* TASK PROMPT
From the records below, take each line where the string "menu" shows up and copy it.

___ THE DATA ___

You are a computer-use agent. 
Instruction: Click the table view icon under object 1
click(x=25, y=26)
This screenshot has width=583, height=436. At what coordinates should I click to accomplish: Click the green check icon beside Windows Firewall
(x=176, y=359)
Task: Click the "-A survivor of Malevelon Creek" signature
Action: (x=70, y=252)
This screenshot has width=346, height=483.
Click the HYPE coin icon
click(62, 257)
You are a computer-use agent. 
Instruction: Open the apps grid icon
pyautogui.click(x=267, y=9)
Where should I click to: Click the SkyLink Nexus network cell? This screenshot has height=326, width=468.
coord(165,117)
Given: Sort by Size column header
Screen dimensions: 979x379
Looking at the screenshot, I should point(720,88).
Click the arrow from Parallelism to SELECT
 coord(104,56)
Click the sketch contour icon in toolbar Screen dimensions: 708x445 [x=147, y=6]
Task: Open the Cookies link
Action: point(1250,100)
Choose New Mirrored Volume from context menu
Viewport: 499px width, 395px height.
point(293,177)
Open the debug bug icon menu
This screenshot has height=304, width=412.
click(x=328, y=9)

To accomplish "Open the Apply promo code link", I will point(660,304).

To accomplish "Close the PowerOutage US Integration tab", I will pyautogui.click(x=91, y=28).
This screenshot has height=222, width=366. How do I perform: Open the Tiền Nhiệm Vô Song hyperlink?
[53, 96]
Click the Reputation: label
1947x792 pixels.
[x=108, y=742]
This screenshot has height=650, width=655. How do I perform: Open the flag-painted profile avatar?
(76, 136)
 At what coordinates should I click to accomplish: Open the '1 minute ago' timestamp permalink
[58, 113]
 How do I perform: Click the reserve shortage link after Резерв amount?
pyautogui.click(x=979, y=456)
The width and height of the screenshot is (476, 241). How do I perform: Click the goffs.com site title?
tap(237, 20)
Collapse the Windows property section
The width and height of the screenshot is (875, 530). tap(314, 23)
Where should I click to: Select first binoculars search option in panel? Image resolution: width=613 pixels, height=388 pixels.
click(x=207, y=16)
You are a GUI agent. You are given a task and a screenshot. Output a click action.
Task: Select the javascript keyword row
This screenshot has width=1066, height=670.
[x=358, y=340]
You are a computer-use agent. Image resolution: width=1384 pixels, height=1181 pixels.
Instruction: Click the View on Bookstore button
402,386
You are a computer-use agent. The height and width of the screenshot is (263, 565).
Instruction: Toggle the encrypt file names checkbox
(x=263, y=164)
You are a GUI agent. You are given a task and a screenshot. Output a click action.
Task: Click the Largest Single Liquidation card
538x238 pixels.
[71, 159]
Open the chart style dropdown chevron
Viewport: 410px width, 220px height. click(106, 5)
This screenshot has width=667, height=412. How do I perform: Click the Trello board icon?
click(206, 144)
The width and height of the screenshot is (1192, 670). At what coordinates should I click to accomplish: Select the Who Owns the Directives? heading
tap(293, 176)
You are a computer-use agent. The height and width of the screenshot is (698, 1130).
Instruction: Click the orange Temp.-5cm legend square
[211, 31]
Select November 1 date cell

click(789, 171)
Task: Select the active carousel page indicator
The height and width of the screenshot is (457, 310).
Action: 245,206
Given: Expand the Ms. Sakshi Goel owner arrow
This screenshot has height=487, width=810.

___

* YOUR RESPONSE
Choose New Mirrored Volume from context menu
Open the debug bug icon menu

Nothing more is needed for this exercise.